Mijal Bitton

You can do God’s will without a burning bush

Even without a dramatic reveal showing how much our actions matter, we are responsible for doing the good within our reach (Shemot)
'Moses and the Burning Bush,' by Arnold Friberg. (via YouTube)
'Moses and the Burning Bush,' by Arnold Friberg. (via YouTube)

The first book I finished in 2026 was Jonathan Eig’s biography of Martin Luther King Jr. I couldn’t have predicted how deeply it would move me.

Eig refuses to flatten King into a symbol or slogan. He shows King’s greatness and his shortcomings, including the depression he experienced after the height of the civil rights movement gave way to something murkier, as doubts about nonviolence grew and resistance to civil rights hardened.

What struck me most is that even in those darker years, King continued to speak in the language of calling.

In a 1961 BBC interview, speaking candidly about feeling inadequate, King introduced a phrase describing what sustained him: “cosmic companionship,” the conviction that he was not acting alone and that God remained present even when outcomes were unclear.

He returned to this insistence in one of his last sermons at Ebenezer Church: everyone is sent. Everyone can serve. No one is alone.

I kept thinking about that phrase, cosmic companionship, as I read this week’s Torah portion, Shemot.

* * *
Parshat Shemot opens the story of the Exodus, the most enduring liberation narrative in human history. But before it becomes a national epic, it unfolds through small human acts by people who have no idea they are changing history.

Pharaoh decides to forget Joseph and recast the Israelites as a threat. The midwives, Shifra and Puah, refuse his command to kill Hebrew baby boys.

According to the midrash, Moses’s parents separate to avoid bringing children into a world where they will be murdered. But Miriam urges them otherwise, and Moses is born.

His mother hides him. His sister watches from the reeds. Pharaoh’s daughter reaches into the Nile and pulls out a crying child. Moses, as an adult, saves an enslaved Israelite before fleeing to Midian.

None of them knows what their actions will set in motion.

Years later, God appears to Moses in a burning bush and tells him to return to Egypt to liberate the Israelites.
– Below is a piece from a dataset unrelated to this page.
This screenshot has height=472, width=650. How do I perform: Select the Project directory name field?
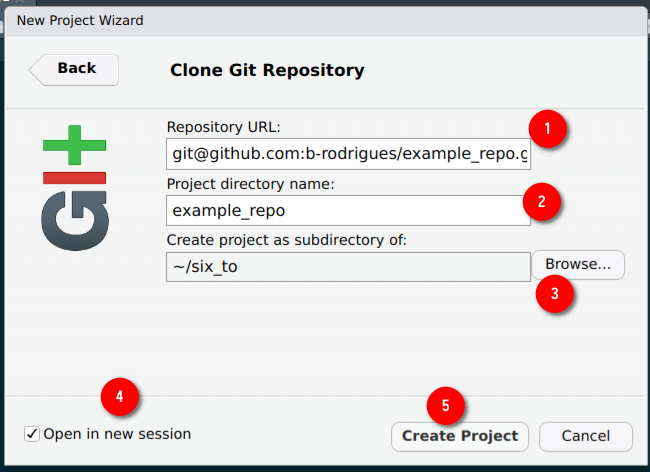pos(348,211)
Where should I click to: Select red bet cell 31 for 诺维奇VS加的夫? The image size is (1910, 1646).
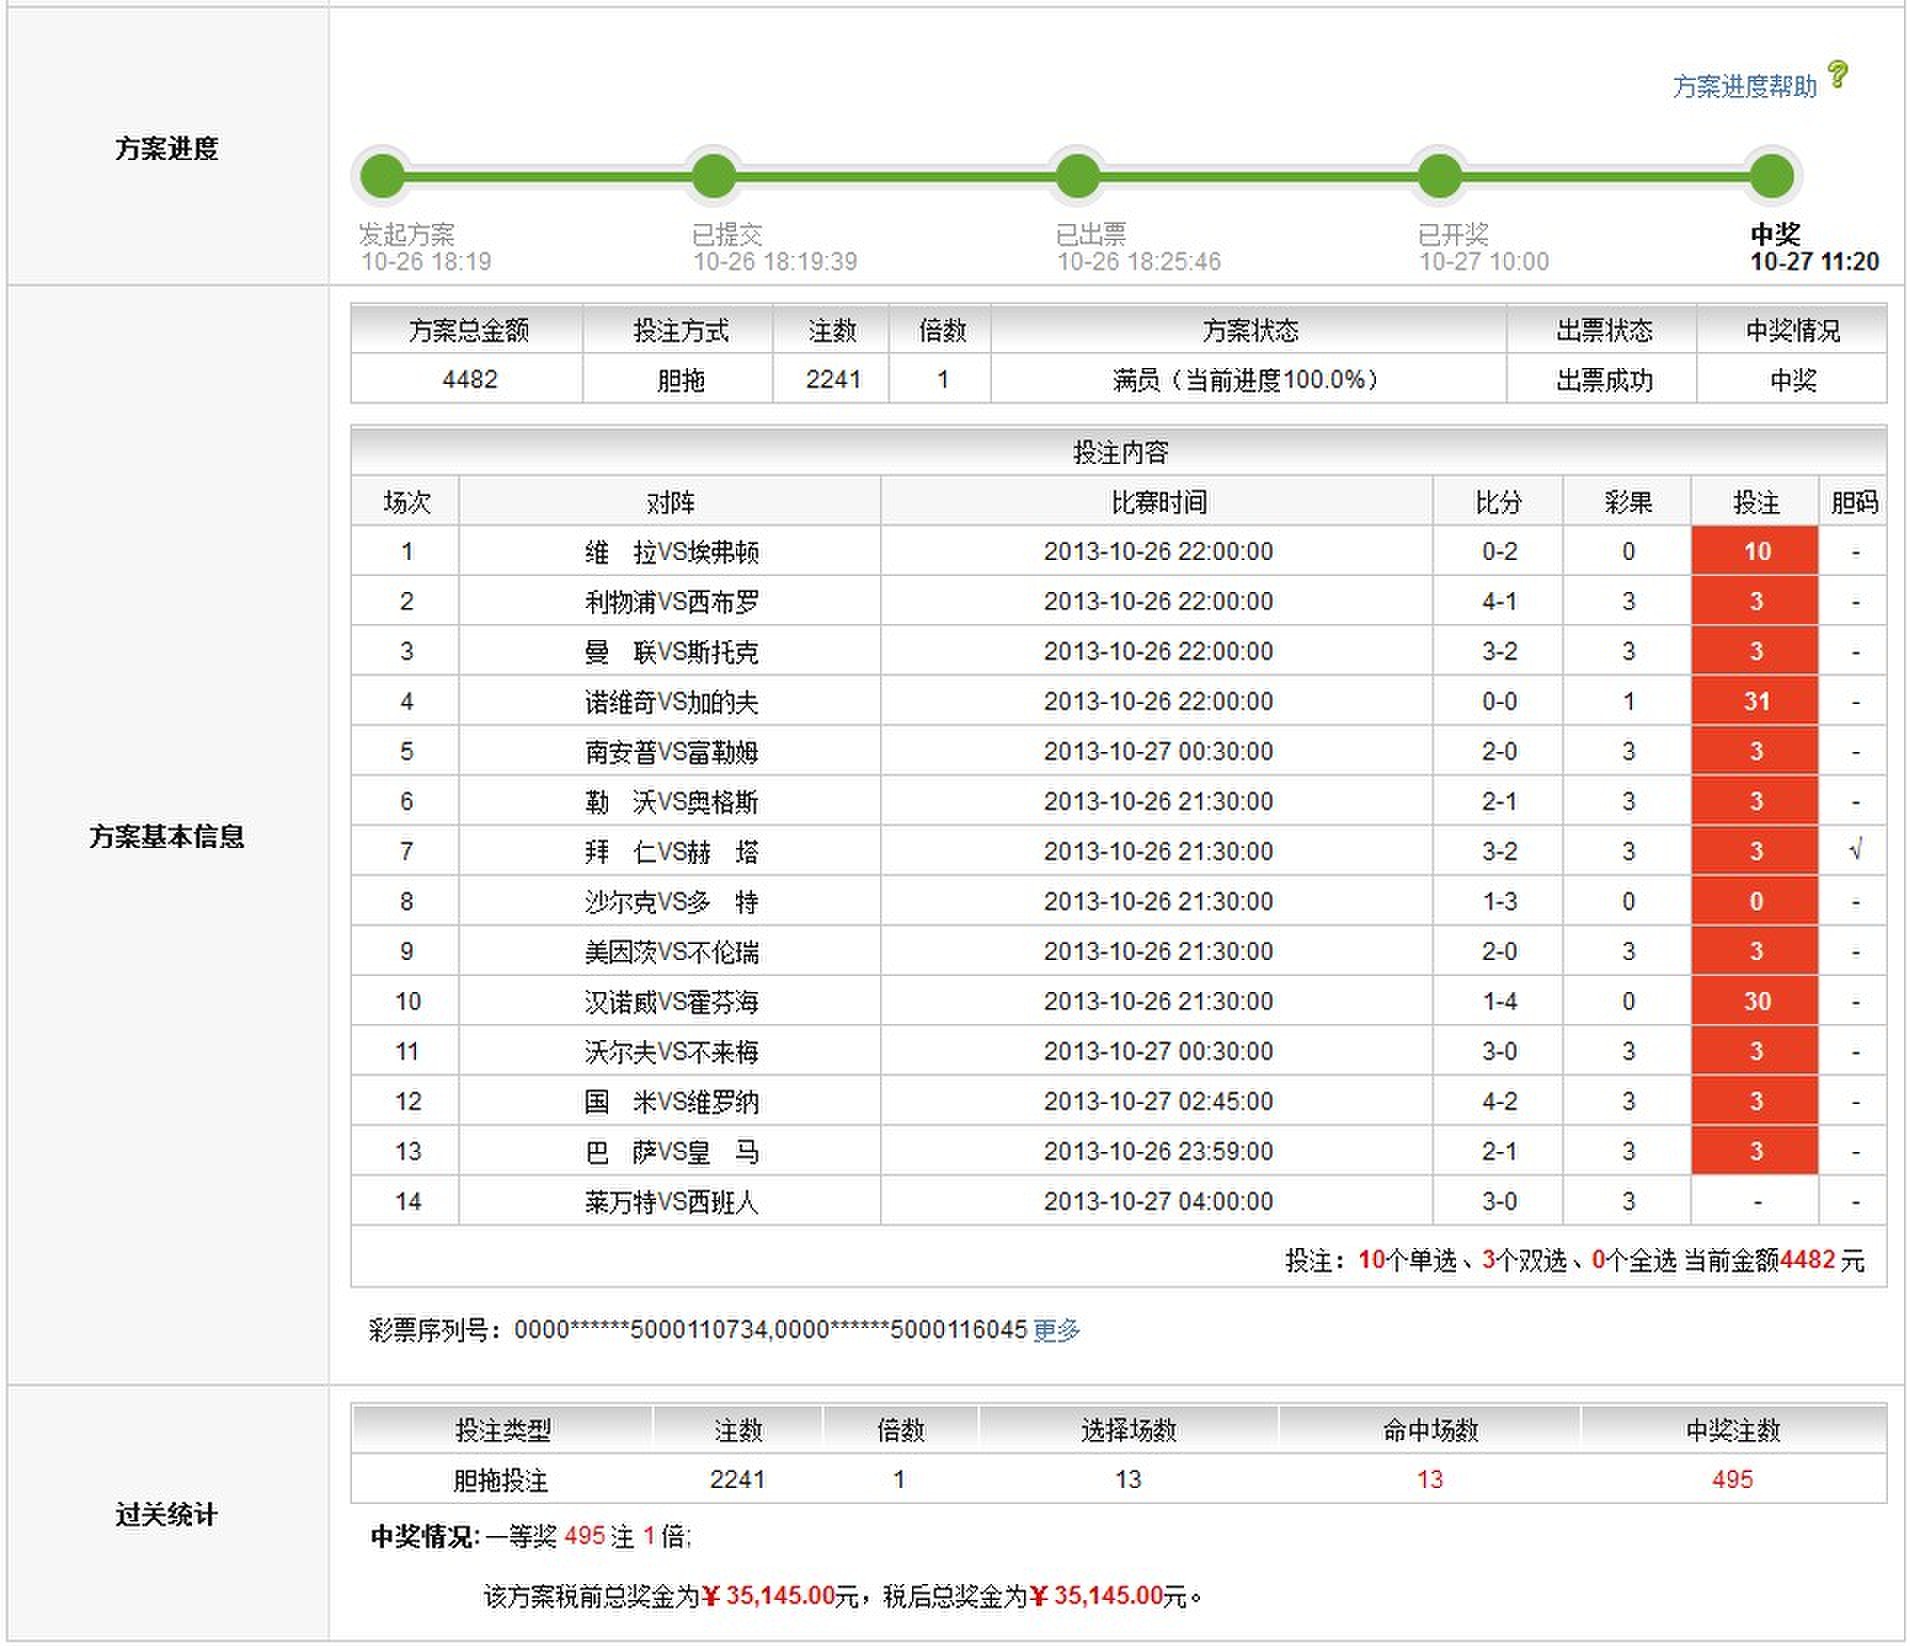pyautogui.click(x=1755, y=701)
Moses resists. He lists his inadequacies. He does not feel chosen.

But God tells Moses that He is sending him, using the word lishloach, “to send.”

Rabbi Joseph B. Soloveitchik offers a teaching that reframes this moment. These words are not only about Moses. God is revealing the principle of shlichut, what it means to be human.
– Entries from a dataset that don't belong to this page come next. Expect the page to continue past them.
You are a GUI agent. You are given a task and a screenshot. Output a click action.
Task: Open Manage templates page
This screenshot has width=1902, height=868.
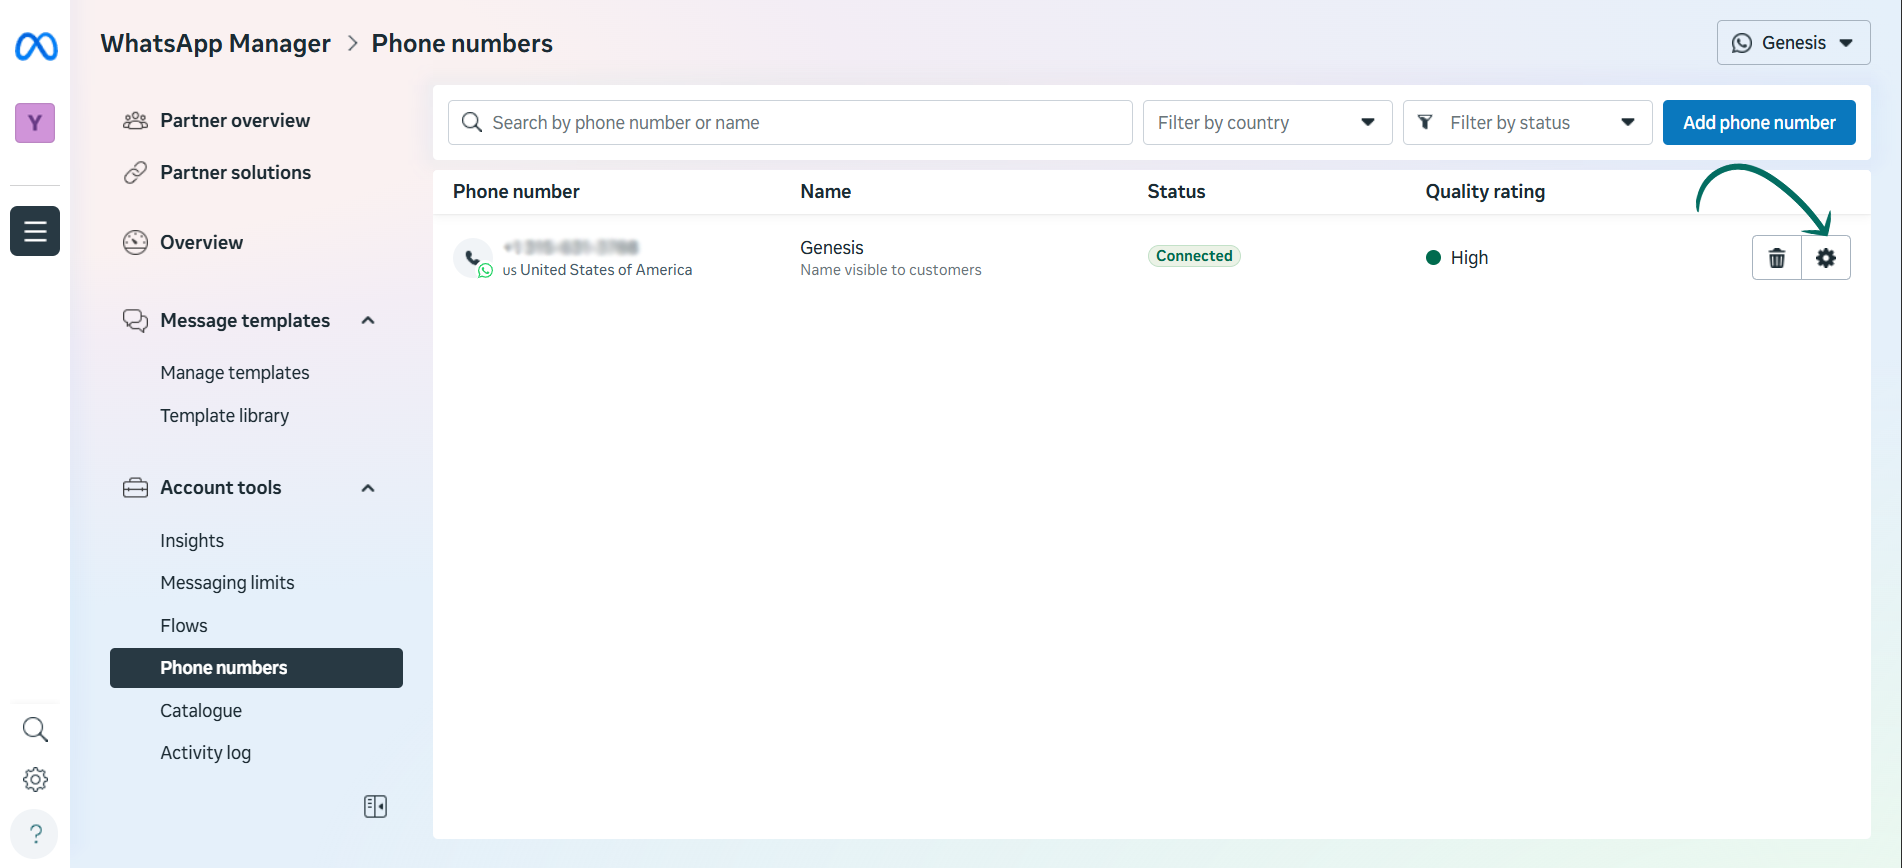pos(235,373)
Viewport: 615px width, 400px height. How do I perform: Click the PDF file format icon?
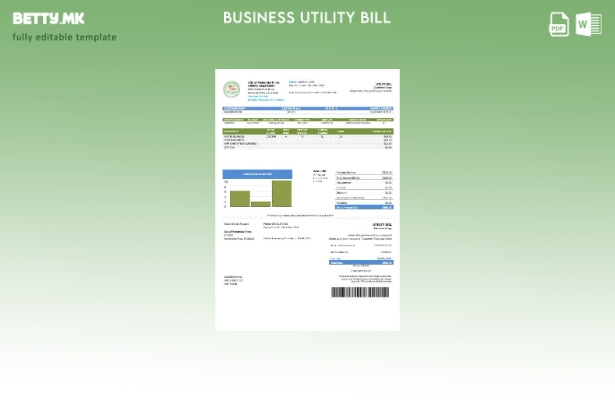click(x=559, y=25)
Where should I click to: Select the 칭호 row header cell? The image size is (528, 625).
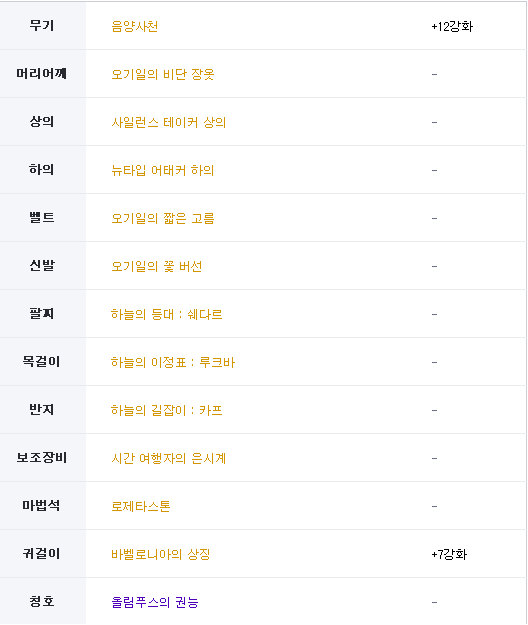pos(43,601)
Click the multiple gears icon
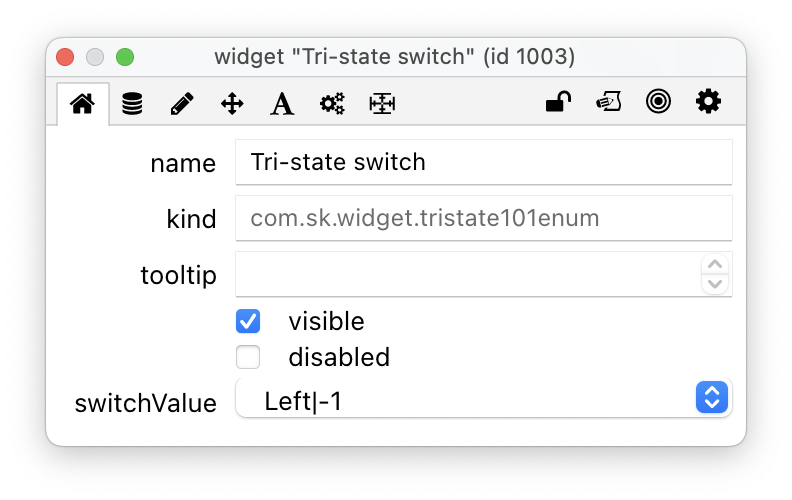The width and height of the screenshot is (792, 500). pos(332,103)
To be human is to be sent.

Shlichut means each of us is born into particular circumstances because there is something only we can do.

On the one hand, I find this uplifting. It means we can all be God’s messengers. What a sublime way to understand our lives.
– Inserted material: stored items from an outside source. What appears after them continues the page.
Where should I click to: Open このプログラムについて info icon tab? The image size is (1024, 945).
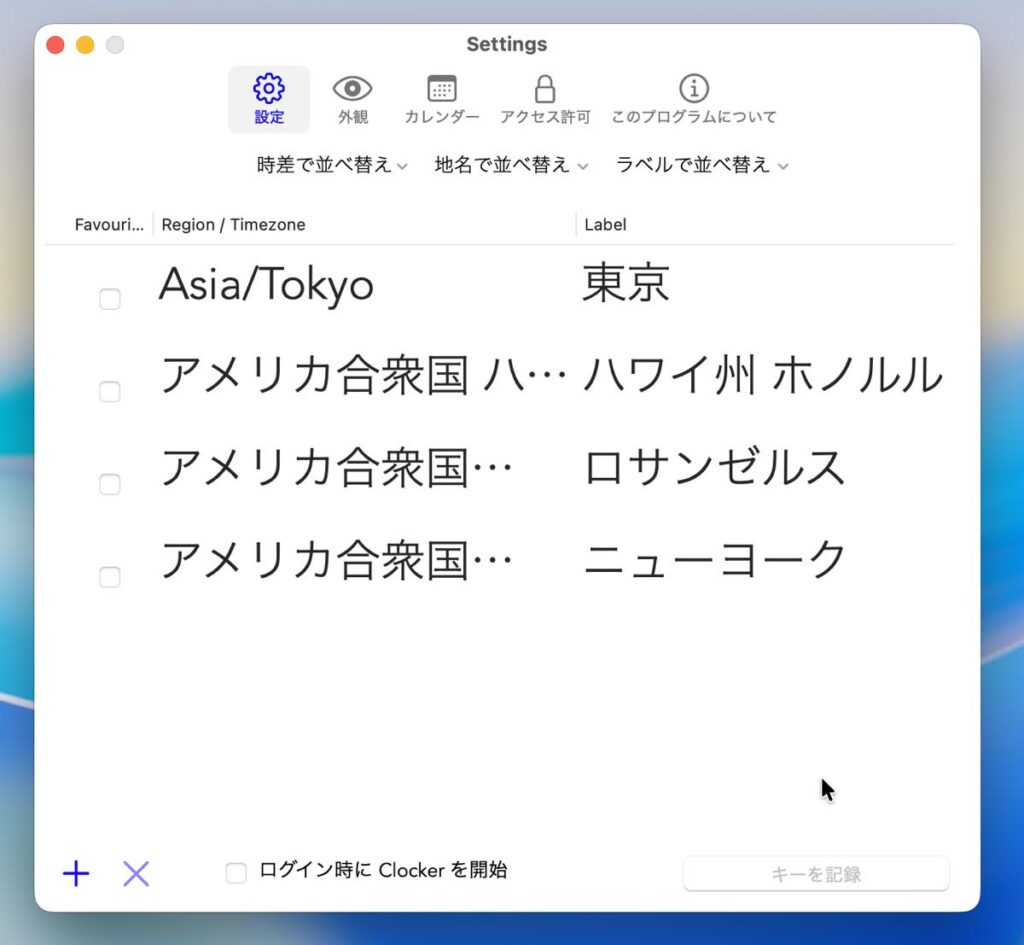point(694,99)
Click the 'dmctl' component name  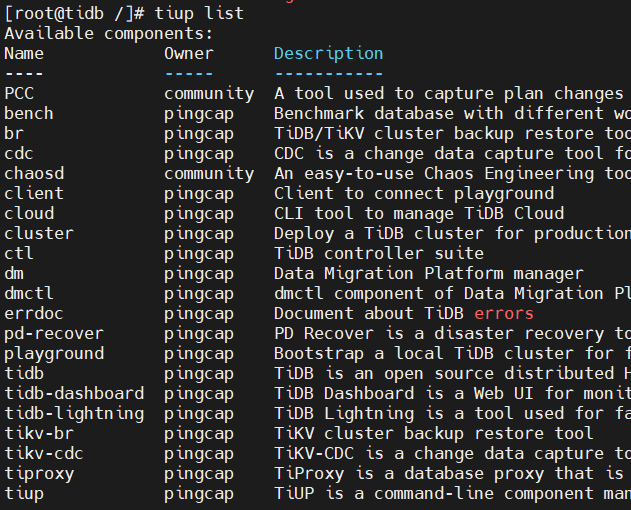(29, 294)
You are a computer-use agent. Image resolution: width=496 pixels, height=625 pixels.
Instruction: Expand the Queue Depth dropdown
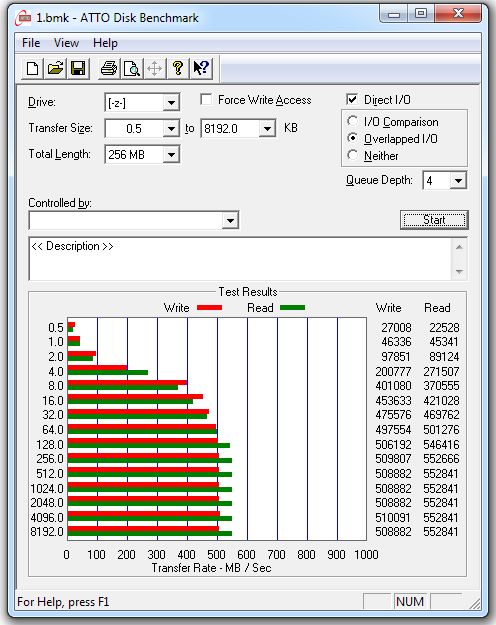point(458,181)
But I also find it unsettling, even terrifying. Rabbi Soloveitchik admits that most of us do not have a “burning bush” moment.

If my life has a unique purpose but no revelation, how am I supposed to know what that purpose is? What if I miss it, ignore it, or get it wrong? And what if I live out that calling but feel like I make no difference?

Rabbi Soloveitchik does not resolve these questions. He teaches that we have multiple shlichuyot throughout our lives, some we recognize, most we do not. We live inside these missions, without a map.

Shlichut is measured not by results but by mesirut nefesh, the seriousness with which we offer ourselves to the task in front of us. You are not responsible for solving the whole problem. You are responsible for doing the good that is concretely within your reach.

We live in a culture that constantly asks us to prove that what we are doing is big enough to matter. Exodus, the book about grand liberation, offers a different metric. History turns not on those who see the whole map, but on those who stay faithful to what is right in front of them.

And here is what sustains you. Rabbi Soloveitchik explains that when you become God’s conduit, God is with you. This is the promise of shlichut. This is cosmic companionship.

Once you understand yourself as sent, you are not alone.

* * *
The night before he was assassinated, King stood before a crowd in Memphis, knowing the threats were real and the future uncertain. He said simply, “I just want to do God’s will.”

Not: I know God’s will.
Not: I’ve completed my mission.
Just this: I am trying to be faithful.

As I read his words alongside Rabbi Soloveitchik’s teachings on Exodus, I kept thinking that the choice to live with shlichut is not easy. It requires confidence to act without certainty, and constant self-examination.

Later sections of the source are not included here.